The former president told lawmakers that “it’s left up to the states and that he supports the states’ handling of it,” Rep. French Hill (R-Ark.) told reporters.

That view “didn’t land one way or the other” among lawmakers who were “respectfully listening,” Hill added.

Broadly speaking, several GOP members said Trump didn’t go too deeply into policymaking specifics as he touched on issues.

“I didn’t hear any agenda talk,” said Rep. Mark Amodei (R-Nev.), describing the private club confab as “a pep talk.”

Rep. Buddy Carter (R-Ga.) agreed: “He talked about politics. … It was about winning.”

According to Carter and Rep. Barry Loudermilk (R-Ga.), however, Trump did touch on taxes — specifically, support for a change to how tipped workers’ wages are taxed.

It wasn’t a given that Rep. Bob Good (R-Va.) would show up to Thursday’s House GOP meeting with Donald Trump. After all, the Freedom Caucus chair is fighting for his political life against a Trump-backed primary challenger.

But Good showed up. And Trump responded with what sounded to at least one person in the room like a subtle jab at him.

Discussing his participation in tele-town halls during campaign season with House Republicans, Trump said: “There’s a couple in this room who aren’t so happy with that statement,” according to this person in the room, who was granted anonymity to speak candidly.

Trump is holding one of those tele-town halls with Good’s GOP challenger, John McGuire, on Monday — one day before the Virginia GOP primary — per a second person who was granted anonymity to speak candidly.

Outside the private club just steps from the Capitol where Donald Trump met with House Republicans on Thursday, protesters hollered invective at GOP lawmakers who entered.

Inside the room, the mood was downright jovial.

Republicans handed the former president and presumptive 2024 nominee the game ball from their victory in Wednesday night’s Congressional Baseball Game, according to a person in the room who was granted anonymity to candidly share details. Trump added his own feel-good sentiment, praising Speaker Mike Johnson for “doing a great job,” per that person and a second in the room.

And Trump later made a wry reference to Rep. Marjorie Taylor Greene’s (R-Ga.) ongoing feud with Johnson, according to a third person in the room, pointing at the speaker and asking the MAGA firebrand: “Are you being nice to him?”

After his meeting with House Republicans, Trump is scheduled to address the Business Roundtable and then meet off the Hill with Senate Republicans.

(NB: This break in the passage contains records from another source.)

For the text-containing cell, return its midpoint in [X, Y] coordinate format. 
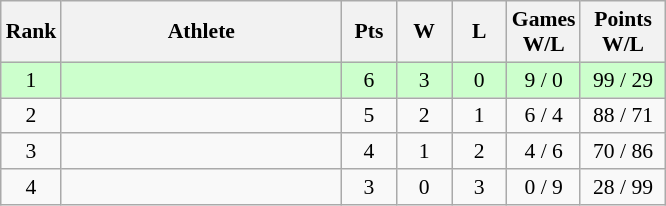
88 / 71 [622, 116]
28 / 99 [622, 187]
PointsW/L [622, 32]
70 / 86 [622, 152]
Athlete [201, 32]
GamesW/L [544, 32]
9 / 0 [544, 80]
6 / 4 [544, 116]
Rank [32, 32]
4 / 6 [544, 152]
0 / 9 [544, 187]
Pts [368, 32]
6 [368, 80]
W [424, 32]
5 [368, 116]
L [480, 32]
99 / 29 [622, 80]
Determine the [x, y] coordinate at the center of the cell enclosing the given text.  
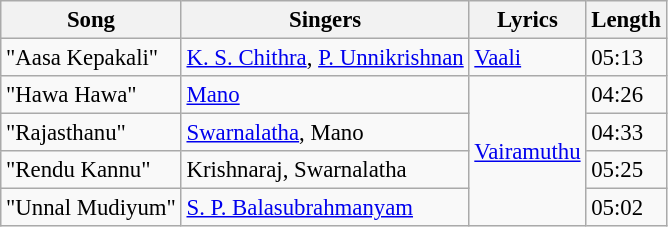
05:02 [626, 208]
"Unnal Mudiyum" [91, 208]
Singers [325, 20]
Lyrics [528, 20]
Length [626, 20]
Vairamuthu [528, 151]
S. P. Balasubrahmanyam [325, 208]
Swarnalatha, Mano [325, 133]
Mano [325, 95]
05:25 [626, 170]
K. S. Chithra, P. Unnikrishnan [325, 58]
Song [91, 20]
05:13 [626, 58]
"Rajasthanu" [91, 133]
Krishnaraj, Swarnalatha [325, 170]
04:26 [626, 95]
"Aasa Kepakali" [91, 58]
"Rendu Kannu" [91, 170]
Vaali [528, 58]
04:33 [626, 133]
"Hawa Hawa" [91, 95]
For the text-containing cell, return its midpoint in (X, Y) coordinate format. 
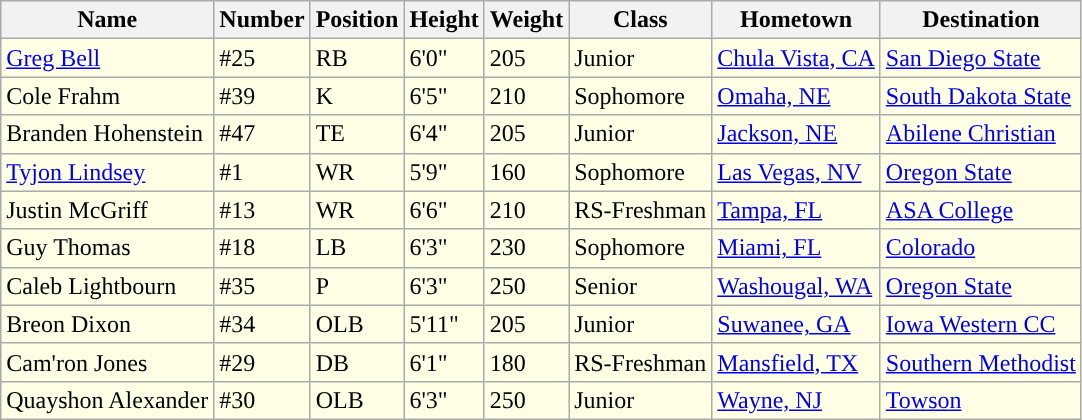
Position (357, 20)
Colorado (980, 248)
P (357, 286)
ASA College (980, 210)
Branden Hohenstein (108, 134)
RB (357, 58)
6'1" (444, 362)
6'0" (444, 58)
Washougal, WA (796, 286)
6'6" (444, 210)
Southern Methodist (980, 362)
#18 (262, 248)
LB (357, 248)
Breon Dixon (108, 324)
Abilene Christian (980, 134)
San Diego State (980, 58)
TE (357, 134)
6'4" (444, 134)
Omaha, NE (796, 96)
Senior (640, 286)
Iowa Western CC (980, 324)
Destination (980, 20)
#35 (262, 286)
Weight (526, 20)
#34 (262, 324)
160 (526, 172)
Tampa, FL (796, 210)
Quayshon Alexander (108, 400)
Class (640, 20)
Cole Frahm (108, 96)
5'11" (444, 324)
Las Vegas, NV (796, 172)
Chula Vista, CA (796, 58)
180 (526, 362)
K (357, 96)
Towson (980, 400)
Caleb Lightbourn (108, 286)
#13 (262, 210)
6'5" (444, 96)
Justin McGriff (108, 210)
Tyjon Lindsey (108, 172)
Guy Thomas (108, 248)
#29 (262, 362)
South Dakota State (980, 96)
DB (357, 362)
Suwanee, GA (796, 324)
Miami, FL (796, 248)
230 (526, 248)
#30 (262, 400)
5'9" (444, 172)
Height (444, 20)
#47 (262, 134)
#25 (262, 58)
#39 (262, 96)
Number (262, 20)
#1 (262, 172)
Wayne, NJ (796, 400)
Hometown (796, 20)
Greg Bell (108, 58)
Mansfield, TX (796, 362)
Cam'ron Jones (108, 362)
Jackson, NE (796, 134)
Name (108, 20)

Members of Congress try to create some fireworks with their play on the field every year at the annual Congressional Baseball Game. But this year’s edition saw some dramatic moments beyond the game itself.

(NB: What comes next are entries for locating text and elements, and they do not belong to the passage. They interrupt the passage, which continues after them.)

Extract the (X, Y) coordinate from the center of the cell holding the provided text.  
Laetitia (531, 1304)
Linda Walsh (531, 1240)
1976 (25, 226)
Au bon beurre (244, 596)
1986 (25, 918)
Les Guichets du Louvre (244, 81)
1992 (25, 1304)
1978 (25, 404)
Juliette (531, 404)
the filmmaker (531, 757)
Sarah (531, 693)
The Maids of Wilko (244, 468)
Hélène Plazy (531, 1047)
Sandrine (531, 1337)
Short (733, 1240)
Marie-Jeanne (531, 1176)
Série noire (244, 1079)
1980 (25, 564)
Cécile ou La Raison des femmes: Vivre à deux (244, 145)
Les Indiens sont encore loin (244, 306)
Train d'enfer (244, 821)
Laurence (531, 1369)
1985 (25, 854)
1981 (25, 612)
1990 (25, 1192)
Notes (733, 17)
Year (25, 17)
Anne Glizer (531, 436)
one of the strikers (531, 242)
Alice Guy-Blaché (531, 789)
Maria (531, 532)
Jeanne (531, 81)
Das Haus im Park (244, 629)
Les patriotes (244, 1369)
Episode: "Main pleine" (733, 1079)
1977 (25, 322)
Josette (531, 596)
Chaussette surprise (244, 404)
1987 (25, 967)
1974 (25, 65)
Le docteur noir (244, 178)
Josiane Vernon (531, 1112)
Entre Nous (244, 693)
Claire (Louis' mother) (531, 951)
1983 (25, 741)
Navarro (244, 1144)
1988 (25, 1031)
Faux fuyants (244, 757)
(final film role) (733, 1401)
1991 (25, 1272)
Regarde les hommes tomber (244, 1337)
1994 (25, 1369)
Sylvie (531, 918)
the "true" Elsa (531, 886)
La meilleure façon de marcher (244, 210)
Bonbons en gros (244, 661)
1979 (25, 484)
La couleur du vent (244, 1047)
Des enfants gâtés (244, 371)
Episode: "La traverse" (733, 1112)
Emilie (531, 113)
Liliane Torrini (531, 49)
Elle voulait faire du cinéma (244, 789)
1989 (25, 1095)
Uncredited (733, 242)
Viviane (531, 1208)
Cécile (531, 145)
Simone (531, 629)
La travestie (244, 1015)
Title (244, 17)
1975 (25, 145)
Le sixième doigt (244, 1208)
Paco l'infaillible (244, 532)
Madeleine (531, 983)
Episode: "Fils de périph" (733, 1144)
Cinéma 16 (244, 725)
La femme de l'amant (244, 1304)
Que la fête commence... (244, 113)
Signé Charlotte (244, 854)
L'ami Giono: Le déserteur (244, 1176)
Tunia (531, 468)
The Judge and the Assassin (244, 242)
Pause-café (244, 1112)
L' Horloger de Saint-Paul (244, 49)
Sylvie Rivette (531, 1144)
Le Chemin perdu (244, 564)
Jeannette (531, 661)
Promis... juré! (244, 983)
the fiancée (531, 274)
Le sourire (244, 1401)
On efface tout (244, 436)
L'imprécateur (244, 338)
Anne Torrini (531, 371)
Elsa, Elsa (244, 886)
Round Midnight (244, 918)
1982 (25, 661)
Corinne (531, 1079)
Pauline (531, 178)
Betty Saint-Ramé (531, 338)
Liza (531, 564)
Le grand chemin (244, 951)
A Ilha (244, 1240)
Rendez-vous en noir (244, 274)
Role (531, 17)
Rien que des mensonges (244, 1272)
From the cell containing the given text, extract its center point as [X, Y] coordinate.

Eight climate protesters at Wednesday night’s game stormed the field, prompting some momentary havoc. Jumping over the stands, the protesters donned shirts calling for an end to fossil fuels while galloping into the outfield. But few made it far — and none made it even close to the infield. All eight were swiftly tackled and arrested by police officers who’d been manning the perimeter.

The group Climate Defiance claimed credit for the disruption, boasting on social media that gameplay had paused.

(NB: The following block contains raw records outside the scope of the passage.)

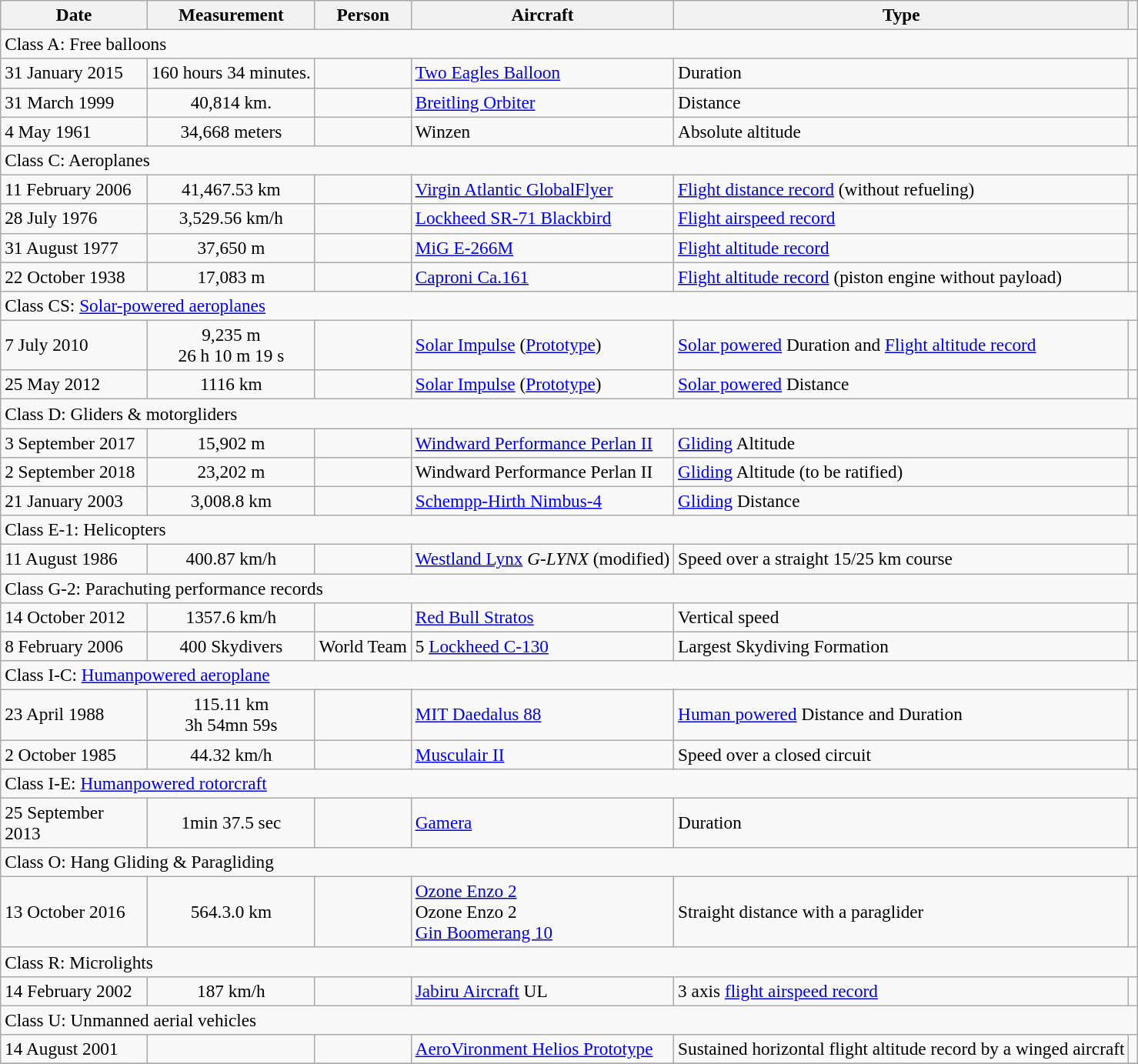
Class O: Hang Gliding & Paragliding [569, 862]
11 August 1986 [74, 559]
14 October 2012 [74, 617]
Red Bull Stratos [542, 617]
Speed over a closed circuit [902, 754]
Class E-1: Helicopters [569, 530]
41,467.53 km [232, 189]
25 May 2012 [74, 385]
31 August 1977 [74, 248]
Human powered Distance and Duration [902, 714]
115.11 km3h 54mn 59s [232, 714]
37,650 m [232, 248]
13 October 2016 [74, 912]
Straight distance with a paraglider [902, 912]
Class A: Free balloons [569, 44]
Vertical speed [902, 617]
160 hours 34 minutes. [232, 73]
14 August 2001 [74, 1049]
Lockheed SR-71 Blackbird [542, 219]
44.32 km/h [232, 754]
Class D: Gliders & motorgliders [569, 413]
Gamera [542, 823]
Class C: Aeroplanes [569, 160]
Flight altitude record [902, 248]
Largest Skydiving Formation [902, 646]
Winzen [542, 131]
Caproni Ca.161 [542, 276]
17,083 m [232, 276]
28 July 1976 [74, 219]
Distance [902, 102]
187 km/h [232, 991]
Speed over a straight 15/25 km course [902, 559]
World Team [363, 646]
Class I-E: Humanpowered rotorcraft [569, 783]
Measurement [232, 15]
Flight airspeed record [902, 219]
23,202 m [232, 472]
31 March 1999 [74, 102]
MIT Daedalus 88 [542, 714]
Class R: Microlights [569, 962]
8 February 2006 [74, 646]
Two Eagles Balloon [542, 73]
5 Lockheed C-130 [542, 646]
4 May 1961 [74, 131]
3,529.56 km/h [232, 219]
Westland Lynx G-LYNX (modified) [542, 559]
Jabiru Aircraft UL [542, 991]
2 October 1985 [74, 754]
15,902 m [232, 442]
Ozone Enzo 2Ozone Enzo 2Gin Boomerang 10 [542, 912]
3 axis flight airspeed record [902, 991]
Flight distance record (without refueling) [902, 189]
9,235 m26 h 10 m 19 s [232, 345]
Absolute altitude [902, 131]
Flight altitude record (piston engine without payload) [902, 276]
1min 37.5 sec [232, 823]
Schempp-Hirth Nimbus-4 [542, 501]
400 Skydivers [232, 646]
40,814 km. [232, 102]
Type [902, 15]
Person [363, 15]
Sustained horizontal flight altitude record by a winged aircraft [902, 1049]
Aircraft [542, 15]
2 September 2018 [74, 472]
Class U: Unmanned aerial vehicles [569, 1020]
Gliding Altitude [902, 442]
Class I-C: Humanpowered aeroplane [569, 675]
Class CS: Solar-powered aeroplanes [569, 305]
21 January 2003 [74, 501]
Gliding Altitude (to be ratified) [902, 472]
3,008.8 km [232, 501]
Solar powered Distance [902, 385]
22 October 1938 [74, 276]
Virgin Atlantic GlobalFlyer [542, 189]
MiG E-266M [542, 248]
Breitling Orbiter [542, 102]
25 September 2013 [74, 823]
11 February 2006 [74, 189]
400.87 km/h [232, 559]
31 January 2015 [74, 73]
Date [74, 15]
Musculair II [542, 754]
Class G-2: Parachuting performance records [569, 588]
3 September 2017 [74, 442]
Gliding Distance [902, 501]
Solar powered Duration and Flight altitude record [902, 345]
564.3.0 km [232, 912]
AeroVironment Helios Prototype [542, 1049]
14 February 2002 [74, 991]
23 April 1988 [74, 714]
7 July 2010 [74, 345]
34,668 meters [232, 131]
1357.6 km/h [232, 617]
1116 km [232, 385]
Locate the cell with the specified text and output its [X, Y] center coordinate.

“Congress sends billions of public $$ to subsidize deadly fossil fuels — but the police are tackling us instead,” the post read. “This Chevron-sponsored game cannot continue. This is unconscionable.”

Some climate protesters were also spotted outside a handful of entrances to the field, waving posters and chanting.

But aside from the momentary disruption, the game itself quickly descended the expected Republican rout.

The GOP team trounced their Democratic colleagues 31-11. Hardly a score you’d see in any professional baseball game, it was a striking run total for the GOP team, far surpassing scores from years past. For instance: Republicans won last year 16-6. Democrats have not won a game since 2019.

Still, the game lived up to its brand. Members of Congress donned their best baseball pants and surely not-so-broken-in gloves. Wednesday night, Republicans wore matching ruby-red jerseys while Democrats sported a mix of attire, including jerseys for other MLB teams. Staffers flocked to the stands and sat in split sections for Republicans and Democrats.

Surely, there’s going to be some gloating around the Hill on Thursday.